| EXERCISE |
Can you rewrite every row from the one containing "The width and height of the screenshot is (1244, 599)." down to the one containing "[x=281, y=28]", both included and nothing else, requests and all, with each click coordinate in the answers multiplied by 0.4 and rounded to a whole number, halves rounding up? Keep every number in the requests unchanged.
** begin INPUT DATA **
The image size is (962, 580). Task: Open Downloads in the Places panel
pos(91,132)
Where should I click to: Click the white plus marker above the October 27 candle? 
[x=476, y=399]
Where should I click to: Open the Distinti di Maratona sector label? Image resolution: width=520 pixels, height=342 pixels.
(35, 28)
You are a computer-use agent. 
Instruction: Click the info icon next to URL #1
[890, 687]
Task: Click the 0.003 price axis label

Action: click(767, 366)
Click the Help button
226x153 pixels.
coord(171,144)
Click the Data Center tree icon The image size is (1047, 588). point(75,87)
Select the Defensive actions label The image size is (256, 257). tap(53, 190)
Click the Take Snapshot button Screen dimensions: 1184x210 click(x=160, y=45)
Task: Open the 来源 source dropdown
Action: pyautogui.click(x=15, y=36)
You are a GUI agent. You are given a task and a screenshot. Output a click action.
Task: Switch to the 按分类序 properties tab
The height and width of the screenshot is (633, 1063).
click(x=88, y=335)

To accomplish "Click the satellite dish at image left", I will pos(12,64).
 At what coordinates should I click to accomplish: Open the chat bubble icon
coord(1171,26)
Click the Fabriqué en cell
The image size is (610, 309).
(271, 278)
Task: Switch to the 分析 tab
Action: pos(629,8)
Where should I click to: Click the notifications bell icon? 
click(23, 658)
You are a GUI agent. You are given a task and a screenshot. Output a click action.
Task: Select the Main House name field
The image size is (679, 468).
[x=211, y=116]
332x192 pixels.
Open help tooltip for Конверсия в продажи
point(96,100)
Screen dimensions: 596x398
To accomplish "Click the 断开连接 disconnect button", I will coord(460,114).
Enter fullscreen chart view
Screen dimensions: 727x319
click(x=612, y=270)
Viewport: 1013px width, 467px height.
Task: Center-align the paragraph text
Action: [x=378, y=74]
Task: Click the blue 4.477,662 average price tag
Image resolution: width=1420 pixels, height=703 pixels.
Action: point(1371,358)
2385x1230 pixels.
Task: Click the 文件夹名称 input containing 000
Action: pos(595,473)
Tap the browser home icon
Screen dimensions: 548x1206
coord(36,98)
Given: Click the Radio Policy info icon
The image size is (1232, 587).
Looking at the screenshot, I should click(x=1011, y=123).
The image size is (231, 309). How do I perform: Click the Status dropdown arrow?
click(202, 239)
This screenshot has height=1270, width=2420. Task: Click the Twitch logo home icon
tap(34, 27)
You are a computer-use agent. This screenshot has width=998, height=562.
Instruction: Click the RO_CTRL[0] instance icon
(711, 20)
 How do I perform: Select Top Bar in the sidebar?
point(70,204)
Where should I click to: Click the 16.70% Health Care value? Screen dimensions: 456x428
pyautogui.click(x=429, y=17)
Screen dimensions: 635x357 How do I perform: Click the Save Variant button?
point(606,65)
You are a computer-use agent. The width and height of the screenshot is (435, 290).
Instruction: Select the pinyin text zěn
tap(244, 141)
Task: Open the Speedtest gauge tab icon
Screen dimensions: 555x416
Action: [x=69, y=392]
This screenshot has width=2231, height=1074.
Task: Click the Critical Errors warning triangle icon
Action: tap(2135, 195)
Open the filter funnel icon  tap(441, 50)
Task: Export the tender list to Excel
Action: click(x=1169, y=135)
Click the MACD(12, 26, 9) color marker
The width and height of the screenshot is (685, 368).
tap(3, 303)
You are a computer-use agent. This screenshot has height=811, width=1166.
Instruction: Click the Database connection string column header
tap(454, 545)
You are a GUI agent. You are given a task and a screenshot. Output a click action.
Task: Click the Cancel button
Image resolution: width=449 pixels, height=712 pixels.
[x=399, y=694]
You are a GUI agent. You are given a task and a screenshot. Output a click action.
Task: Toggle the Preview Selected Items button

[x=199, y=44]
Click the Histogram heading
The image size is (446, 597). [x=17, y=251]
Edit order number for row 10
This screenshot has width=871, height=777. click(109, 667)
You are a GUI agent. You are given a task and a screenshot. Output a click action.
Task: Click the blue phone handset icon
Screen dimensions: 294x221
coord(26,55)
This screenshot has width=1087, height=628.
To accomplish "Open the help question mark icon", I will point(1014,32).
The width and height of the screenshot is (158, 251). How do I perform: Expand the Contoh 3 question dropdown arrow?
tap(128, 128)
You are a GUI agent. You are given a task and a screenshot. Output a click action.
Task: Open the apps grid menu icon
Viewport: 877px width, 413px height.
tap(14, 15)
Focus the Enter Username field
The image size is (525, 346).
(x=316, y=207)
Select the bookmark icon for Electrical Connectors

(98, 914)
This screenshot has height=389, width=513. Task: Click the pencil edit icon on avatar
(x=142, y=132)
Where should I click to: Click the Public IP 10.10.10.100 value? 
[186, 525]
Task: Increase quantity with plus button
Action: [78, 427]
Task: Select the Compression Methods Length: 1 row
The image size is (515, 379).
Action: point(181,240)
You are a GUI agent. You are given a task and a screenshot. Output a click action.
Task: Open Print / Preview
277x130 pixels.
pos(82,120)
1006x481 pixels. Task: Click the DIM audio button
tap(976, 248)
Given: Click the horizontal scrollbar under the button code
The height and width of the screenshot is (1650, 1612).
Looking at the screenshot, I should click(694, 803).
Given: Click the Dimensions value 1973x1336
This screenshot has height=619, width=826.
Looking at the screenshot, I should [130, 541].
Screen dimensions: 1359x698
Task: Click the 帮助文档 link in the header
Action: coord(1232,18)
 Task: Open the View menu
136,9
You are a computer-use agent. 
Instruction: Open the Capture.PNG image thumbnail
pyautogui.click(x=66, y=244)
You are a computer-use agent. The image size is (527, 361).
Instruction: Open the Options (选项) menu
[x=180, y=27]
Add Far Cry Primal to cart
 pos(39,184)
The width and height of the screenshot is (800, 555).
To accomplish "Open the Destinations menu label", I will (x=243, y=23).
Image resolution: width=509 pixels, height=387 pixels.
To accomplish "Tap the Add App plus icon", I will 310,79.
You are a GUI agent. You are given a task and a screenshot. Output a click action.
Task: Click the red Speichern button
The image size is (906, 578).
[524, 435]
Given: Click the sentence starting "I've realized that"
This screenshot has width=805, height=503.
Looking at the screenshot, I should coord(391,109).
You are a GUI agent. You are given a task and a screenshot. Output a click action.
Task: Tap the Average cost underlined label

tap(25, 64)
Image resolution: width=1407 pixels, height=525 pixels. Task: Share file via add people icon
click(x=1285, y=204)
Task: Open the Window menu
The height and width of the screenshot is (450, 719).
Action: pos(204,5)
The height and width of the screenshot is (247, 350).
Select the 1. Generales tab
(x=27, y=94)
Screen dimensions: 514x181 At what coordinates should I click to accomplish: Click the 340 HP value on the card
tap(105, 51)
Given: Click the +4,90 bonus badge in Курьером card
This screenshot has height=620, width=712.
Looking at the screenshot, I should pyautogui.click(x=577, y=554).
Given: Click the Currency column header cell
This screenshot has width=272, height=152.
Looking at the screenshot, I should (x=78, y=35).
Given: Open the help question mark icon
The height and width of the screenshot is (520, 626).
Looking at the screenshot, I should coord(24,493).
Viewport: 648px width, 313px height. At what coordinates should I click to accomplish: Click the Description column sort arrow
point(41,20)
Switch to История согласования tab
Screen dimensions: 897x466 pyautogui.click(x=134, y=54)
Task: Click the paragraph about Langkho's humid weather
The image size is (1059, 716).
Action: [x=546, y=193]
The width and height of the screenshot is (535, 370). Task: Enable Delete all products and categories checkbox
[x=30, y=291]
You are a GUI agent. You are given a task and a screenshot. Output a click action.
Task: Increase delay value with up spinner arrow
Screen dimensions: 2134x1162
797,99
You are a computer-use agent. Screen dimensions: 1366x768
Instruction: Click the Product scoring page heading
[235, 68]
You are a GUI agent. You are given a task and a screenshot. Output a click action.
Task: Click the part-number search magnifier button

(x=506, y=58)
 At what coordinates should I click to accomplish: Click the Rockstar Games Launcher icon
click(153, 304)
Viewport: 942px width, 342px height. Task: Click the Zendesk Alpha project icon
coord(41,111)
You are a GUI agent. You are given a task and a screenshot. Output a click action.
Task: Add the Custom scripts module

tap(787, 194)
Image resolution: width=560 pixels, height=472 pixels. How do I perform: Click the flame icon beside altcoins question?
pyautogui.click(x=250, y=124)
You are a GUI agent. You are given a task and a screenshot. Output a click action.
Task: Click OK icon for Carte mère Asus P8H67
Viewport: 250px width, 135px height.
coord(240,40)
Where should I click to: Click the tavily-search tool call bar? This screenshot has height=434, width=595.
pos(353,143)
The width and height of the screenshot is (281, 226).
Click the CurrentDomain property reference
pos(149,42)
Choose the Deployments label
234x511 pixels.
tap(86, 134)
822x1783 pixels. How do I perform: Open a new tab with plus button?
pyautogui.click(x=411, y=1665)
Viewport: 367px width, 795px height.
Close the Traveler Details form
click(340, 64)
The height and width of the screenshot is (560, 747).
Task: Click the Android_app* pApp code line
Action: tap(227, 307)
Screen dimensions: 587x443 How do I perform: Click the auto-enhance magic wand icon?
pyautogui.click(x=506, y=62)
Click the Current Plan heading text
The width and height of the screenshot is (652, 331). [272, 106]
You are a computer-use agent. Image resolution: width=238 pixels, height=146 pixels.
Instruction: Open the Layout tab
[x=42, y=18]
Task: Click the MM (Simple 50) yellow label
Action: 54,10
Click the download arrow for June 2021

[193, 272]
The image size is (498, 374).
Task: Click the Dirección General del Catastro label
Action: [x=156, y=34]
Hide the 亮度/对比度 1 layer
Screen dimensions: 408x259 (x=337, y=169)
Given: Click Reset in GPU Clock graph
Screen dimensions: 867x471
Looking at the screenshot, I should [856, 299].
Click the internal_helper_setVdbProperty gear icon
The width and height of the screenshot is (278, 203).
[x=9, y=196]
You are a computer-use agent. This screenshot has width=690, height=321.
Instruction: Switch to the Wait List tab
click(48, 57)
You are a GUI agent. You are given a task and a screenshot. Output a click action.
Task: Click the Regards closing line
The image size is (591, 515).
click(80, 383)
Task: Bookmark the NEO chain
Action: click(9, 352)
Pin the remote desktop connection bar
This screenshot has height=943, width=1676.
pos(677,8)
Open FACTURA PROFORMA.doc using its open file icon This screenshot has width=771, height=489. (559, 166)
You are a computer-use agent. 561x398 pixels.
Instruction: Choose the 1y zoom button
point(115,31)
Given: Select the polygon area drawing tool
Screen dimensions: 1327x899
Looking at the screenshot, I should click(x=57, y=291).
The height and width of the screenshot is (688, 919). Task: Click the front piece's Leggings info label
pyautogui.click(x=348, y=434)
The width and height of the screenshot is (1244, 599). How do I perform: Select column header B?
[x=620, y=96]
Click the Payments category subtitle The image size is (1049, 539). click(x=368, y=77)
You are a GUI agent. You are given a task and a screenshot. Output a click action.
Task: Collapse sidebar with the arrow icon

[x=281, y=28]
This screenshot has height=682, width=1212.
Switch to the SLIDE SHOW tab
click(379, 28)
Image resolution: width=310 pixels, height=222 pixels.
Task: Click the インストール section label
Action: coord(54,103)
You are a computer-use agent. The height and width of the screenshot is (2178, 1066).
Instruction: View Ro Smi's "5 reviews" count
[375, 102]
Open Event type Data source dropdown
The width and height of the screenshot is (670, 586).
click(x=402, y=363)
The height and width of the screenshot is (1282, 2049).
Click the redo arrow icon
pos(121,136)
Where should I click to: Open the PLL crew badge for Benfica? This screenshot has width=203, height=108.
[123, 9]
** end INPUT DATA **
| WORKED ANSWER |
The width and height of the screenshot is (1244, 599). How do I perform: Select column header B?
[x=248, y=38]
Click the Payments category subtitle The image size is (1049, 539). click(x=147, y=31)
You are a GUI agent. You are given a task and a screenshot. Output a click action.
Task: Collapse sidebar with the arrow icon

[x=112, y=11]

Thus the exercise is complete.